In today’s Electrek Green Energy Brief (EGEB):
- Nevada’s NV Energy has more solar coming than 37 other states combined.
- America’s Pledge releases its climate action report at the UN Climate Summit in Madrid.
- Green energy will cause Australian power prices to fall in the next three years.
The Electrek Green Energy Brief (EGEB): A daily technical, financial, and political review/analysis of important green energy news.
Nevada’s solar surge
Nevada’s NV Energy is going to add more than 1 GW in solar capacity and nearly half of that in storage in the next four years, according to PV Magazine.
Three of NV Energy’s now-approved solar projects — Gemini, Bighorn, and Arrow Canyon — will provide 1,190 MW of solar and 590 MW of battery storage.
NV Energy shares that the three projects are being added to meet two renewable generation goals: the recently passed 50% renewable energy portfolio standard (RPS) by 2030… and NV Energy’s own commitment to double its renewable energy.
At the end of 2018, NV Energy achieved an overall 24.2% RPS (roughly 3,000 MW). PV Magazine estimates that these three new projects will bring NV Energy to 34% RPS — well on track to meet its 50% goal, “as the company has exceeded Nevada’s current renewable energy requirement for the nine straight years.”
Nevada leads the US in solar power potential, according to the US Energy Information Administration.
The US’s climate plan (without the Trump administration)
America’s Pledge was founded in July 2017 by US presidential candidate and former UN Secretary-General’s Special Envoy for Climate Action Michael Bloomberg and former California governor Jerry Brown.
The coalition consists of nearly 4,000 “US states, cities, businesses, communities of faith, universities, healthcare and cultural institutions, and other organizations [that are] are now acting to fulfill America’s climate pledge to the world.” The coalition is in support of the Paris Agreement.
They now represent 68% of U.S. GDP, 65% of US population, and 51% of US emissions. If they were a country, these US coalitions would have the world’s second largest economy — second only to the entire United States itself.
Today, America’s Pledge released a report at the UN COP25 in Madrid. Titled “Accelerating America’s Pledge: Going All-In to Build a Prosperous, Low-Carbon Economy for the United States,” the report assesses:
What would be delivered from expanded actions by states, cities, businesses, and citizens and then layers on a robust, complementary, and ambitious federal policy program after 2020 to form an “All-In” comprehensive American climate strategy.

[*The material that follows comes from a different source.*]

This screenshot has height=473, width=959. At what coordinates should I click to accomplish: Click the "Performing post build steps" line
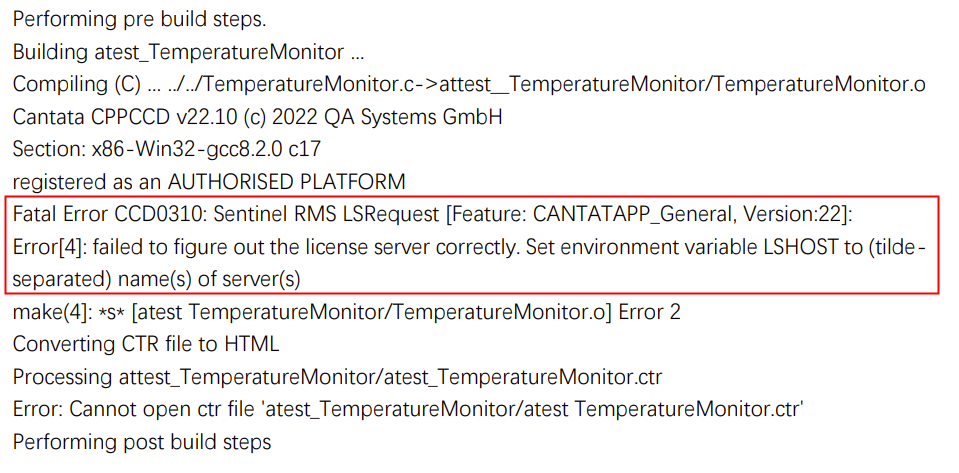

This report illuminates a pathway to a comprehensive and ambitious American climate strategy for 2030, using expanded bottom-up leadership as the foundation of a comprehensive “All-In” climate strategy.
You can read the executive summary here and the full report here that explains what America’s Pledge plan is.
America’s Pledge is joined by We Are Still In, Beyond Carbon, and the World Wildlife Fund at the US Climate Action Center in Madrid, which is supported by Bloomberg Philanthropies.
This US coalition has picked up the ball that Trump’s US administration decisively dropped by withdrawing from the Paris Agreement and not sending any high-level members of the administration to the UN COP25.
Green energy will drop Oz’s power prices
Australia’s Econews reports that the Australian Energy Market Commission (AEMC) has forecast the price of residential electricity to start falling next year and continue to fall until 2022. The price falls are mostly driven by increasing supplies of green energy.
The AEMC predicts further investment in batteries, wind, and solar as an “optimal mix.” No new investment in coal or gas is projected.
AEMC chairman John Pierce said:
More supply puts downward pressure on prices.
But it’s important to note that over a decade of analysis we have seen trends change sharply in response to factors such as sudden generator closures and implementation of new policies.
As such, all price projections should be seen as just that, projections.
The forecast reflects the addition of nearly 5,000 megawatts (MW) of new green power supply across Australia the country until 2022.